La France et plus particulièrement l’Alsace apparaissent comme des pionniers dans l’aventure automobile, dont le terme apparaît en 1861. La révolution industrielle a permis à l’Alsace de se doter d’un important réseau ferré et de nombreuses entreprises de construction mécanique qui se tourneront naturellement vers l’automobile, mode de transport de l’avenir et porteur d’un nouveau type de société.
Dès 1828 Auguste Hartmann, élève mécanicien alsacien, reprend l’invention de Cugnot et fait circuler dans la vallée de Masevaux un char à vapeur, réalisé dans les ateliers Koechlin et Frères à Mulhouse. Mais l’aventure alsacienne commence réellement au tournant du XIXème siècle avec le constructeur De Dietrich et ses ateliers situés à Reichshoffen (et Luneville pour le marché français).

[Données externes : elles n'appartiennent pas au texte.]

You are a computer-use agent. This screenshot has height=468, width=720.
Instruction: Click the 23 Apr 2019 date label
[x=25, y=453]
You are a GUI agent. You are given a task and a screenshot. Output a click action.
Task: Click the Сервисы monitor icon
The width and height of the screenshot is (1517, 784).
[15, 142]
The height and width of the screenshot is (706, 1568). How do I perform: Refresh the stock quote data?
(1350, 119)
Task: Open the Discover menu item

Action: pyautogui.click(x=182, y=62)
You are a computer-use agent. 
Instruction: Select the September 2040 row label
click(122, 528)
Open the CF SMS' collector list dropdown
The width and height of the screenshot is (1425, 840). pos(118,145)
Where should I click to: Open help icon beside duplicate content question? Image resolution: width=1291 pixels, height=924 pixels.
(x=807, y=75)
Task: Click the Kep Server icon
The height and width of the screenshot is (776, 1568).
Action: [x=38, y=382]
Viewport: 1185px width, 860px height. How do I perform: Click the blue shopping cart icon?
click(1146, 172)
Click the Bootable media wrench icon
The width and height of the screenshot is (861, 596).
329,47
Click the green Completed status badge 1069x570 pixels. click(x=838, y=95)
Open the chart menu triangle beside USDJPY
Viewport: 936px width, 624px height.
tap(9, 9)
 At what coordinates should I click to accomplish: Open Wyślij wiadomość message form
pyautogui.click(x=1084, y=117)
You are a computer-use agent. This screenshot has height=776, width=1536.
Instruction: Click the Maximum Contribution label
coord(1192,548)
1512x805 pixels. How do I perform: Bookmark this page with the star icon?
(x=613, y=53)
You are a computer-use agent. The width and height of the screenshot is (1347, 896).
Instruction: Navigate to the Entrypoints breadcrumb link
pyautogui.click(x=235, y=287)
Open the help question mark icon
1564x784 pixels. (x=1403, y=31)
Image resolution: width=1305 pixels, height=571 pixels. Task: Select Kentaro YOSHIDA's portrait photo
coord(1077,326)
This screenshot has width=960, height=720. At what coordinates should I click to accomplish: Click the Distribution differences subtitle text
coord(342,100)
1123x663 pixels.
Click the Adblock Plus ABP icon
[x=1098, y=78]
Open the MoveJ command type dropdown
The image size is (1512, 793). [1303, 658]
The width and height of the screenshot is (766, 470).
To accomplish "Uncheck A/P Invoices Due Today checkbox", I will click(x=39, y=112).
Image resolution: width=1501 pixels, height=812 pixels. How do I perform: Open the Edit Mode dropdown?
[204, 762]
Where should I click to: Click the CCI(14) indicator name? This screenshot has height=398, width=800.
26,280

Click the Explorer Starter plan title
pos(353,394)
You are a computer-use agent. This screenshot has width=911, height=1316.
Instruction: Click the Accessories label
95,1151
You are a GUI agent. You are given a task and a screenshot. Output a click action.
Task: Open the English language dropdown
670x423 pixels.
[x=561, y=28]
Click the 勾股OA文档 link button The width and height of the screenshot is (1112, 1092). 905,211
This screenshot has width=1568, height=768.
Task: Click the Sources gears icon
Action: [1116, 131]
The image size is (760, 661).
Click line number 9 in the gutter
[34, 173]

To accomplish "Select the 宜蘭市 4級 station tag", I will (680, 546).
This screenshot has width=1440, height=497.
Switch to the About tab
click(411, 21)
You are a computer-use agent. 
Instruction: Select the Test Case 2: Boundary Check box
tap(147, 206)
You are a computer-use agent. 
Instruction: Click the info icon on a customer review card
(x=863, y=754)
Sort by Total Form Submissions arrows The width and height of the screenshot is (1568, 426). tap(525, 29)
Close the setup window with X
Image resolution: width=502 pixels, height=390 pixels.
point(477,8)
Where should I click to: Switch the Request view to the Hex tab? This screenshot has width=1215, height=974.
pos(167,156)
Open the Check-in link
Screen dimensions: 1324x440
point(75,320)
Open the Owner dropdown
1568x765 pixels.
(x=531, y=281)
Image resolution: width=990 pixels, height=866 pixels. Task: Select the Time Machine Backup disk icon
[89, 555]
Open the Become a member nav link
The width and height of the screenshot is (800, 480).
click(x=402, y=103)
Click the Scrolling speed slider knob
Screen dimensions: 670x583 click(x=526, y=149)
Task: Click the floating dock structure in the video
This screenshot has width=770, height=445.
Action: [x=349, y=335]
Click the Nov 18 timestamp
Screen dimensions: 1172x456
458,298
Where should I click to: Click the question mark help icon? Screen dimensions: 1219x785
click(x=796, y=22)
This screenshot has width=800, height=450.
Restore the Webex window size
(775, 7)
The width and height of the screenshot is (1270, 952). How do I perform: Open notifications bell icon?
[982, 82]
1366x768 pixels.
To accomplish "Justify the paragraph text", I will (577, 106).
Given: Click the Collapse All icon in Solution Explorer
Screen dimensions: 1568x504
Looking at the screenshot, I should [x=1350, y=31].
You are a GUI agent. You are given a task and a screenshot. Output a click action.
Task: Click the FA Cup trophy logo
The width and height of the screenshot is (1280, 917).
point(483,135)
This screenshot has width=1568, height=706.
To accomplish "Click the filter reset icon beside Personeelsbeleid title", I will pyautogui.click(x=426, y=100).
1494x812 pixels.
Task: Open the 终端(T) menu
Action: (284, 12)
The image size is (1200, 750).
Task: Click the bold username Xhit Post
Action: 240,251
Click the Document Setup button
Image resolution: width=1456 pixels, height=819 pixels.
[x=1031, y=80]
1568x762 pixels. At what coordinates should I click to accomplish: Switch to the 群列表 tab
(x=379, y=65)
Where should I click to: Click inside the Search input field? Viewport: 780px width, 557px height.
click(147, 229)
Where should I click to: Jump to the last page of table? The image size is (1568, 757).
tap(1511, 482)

Eugène de Dietrich et l'émergence de talents
C’est pour Eugène de Dietrich qu’Ettore Bugatti rejoint l’Alsace et c’est aussi la famille de Dietrich qui met le pied sur la pédale d’accélérateur à un certain Emile Mathis. Eugène De Dietrich recrute deux créateurs de génie dont les noms resteront gravés dans la légende de l’automobile : Ettore Bugatti (1881-1947) et Emile Mathis (1880-1956).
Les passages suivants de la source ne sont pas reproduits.